The day I told him I loved him is one of my most fondest memories. We’d been dating for a while, and we went to an amusement park. We spent time going on rides that didn’t scare me to death and eating different things. We decided to start playing games, and on the first game he won me a giant teddy bear. I still have that teddy bear. Because of the size of the bear, and the fact that we wanted to do more activities, I requested for us to go put the bear in the car.
We were talking, laughing, and holding hands all the way to the car. He put the bear in the car, took my hand back in his, leading us back to the amusement park. I stopped moving and he paused too.

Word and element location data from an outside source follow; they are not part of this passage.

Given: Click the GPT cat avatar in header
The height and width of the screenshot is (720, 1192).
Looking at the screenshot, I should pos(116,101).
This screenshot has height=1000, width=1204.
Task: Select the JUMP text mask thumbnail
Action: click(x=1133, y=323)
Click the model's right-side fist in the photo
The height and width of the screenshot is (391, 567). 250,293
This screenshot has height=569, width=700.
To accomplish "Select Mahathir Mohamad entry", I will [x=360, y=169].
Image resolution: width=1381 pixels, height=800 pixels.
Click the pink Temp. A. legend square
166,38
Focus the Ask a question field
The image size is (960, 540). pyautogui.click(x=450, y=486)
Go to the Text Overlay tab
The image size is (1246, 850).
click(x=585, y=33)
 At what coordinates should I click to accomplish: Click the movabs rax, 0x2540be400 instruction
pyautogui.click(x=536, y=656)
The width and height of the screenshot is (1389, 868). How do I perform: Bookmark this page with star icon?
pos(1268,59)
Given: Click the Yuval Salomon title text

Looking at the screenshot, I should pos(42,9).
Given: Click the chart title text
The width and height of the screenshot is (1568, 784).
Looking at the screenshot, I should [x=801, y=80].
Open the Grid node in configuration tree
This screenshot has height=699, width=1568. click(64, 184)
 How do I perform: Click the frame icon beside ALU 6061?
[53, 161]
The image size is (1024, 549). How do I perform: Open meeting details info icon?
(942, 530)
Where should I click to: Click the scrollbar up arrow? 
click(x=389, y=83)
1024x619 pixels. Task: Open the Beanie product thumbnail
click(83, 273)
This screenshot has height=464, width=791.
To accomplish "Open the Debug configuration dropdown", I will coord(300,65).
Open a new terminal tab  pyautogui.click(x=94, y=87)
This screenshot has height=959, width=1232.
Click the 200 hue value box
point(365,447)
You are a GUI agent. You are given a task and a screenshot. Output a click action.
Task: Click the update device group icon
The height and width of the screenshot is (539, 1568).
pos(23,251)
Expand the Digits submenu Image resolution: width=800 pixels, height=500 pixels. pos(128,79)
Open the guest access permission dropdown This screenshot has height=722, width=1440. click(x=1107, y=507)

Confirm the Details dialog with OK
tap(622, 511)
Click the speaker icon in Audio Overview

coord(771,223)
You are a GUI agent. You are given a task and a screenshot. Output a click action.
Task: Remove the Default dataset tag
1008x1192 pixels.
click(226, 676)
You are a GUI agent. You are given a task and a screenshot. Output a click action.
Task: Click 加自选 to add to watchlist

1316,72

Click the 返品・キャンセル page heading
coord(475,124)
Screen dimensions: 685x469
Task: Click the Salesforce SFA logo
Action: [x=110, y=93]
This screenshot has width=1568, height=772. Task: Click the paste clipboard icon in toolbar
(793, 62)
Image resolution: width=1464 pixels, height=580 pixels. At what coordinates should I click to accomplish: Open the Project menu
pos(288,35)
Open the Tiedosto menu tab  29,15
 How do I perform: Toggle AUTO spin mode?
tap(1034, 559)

He asked if I was okay, and I jumped on him. He immediately caught me as we giggled. Hand on my thighs, holding me securely as my legs wrapped around him. I squeezed him tightly in a hug, pulled back, staring deeply into his eyes. He has such beautiful eyes. ‘I love you’, I said.
His shock was adorable. He blinked several times, probably confused and trying to be sure he heard me correctly. I said it again and kissed him. He gently put me down, held my face and kissed me deeper. ‘I can’t believe you said it first’. His smile was so heartwarming. I was so happy to be the one that said it first. If not for anything but for that smile. That was the first of many I love yous.
I have not stopped loving him ever since. No matter the anger or sadness, I still love him. No matter the season we are in, whether good or bad, I still love him. He has never made me regret deciding to do life with him, and I have made sure to always show him how much I love him.
A love like this is rare and true. To have someone so addicted to you that he can’t stop touching you. To have someone that truly listens, that pays attention and understands you. To have someone that loves you in the way that you need and desire to be loved. To have someone that isn’t scared of loving you. To have someone that isn’t ashamed of you, but loves you loudly and proudly. To have someone who you don’t doubt their feelings for you.
A love like this is rare and true, and I wish it on you.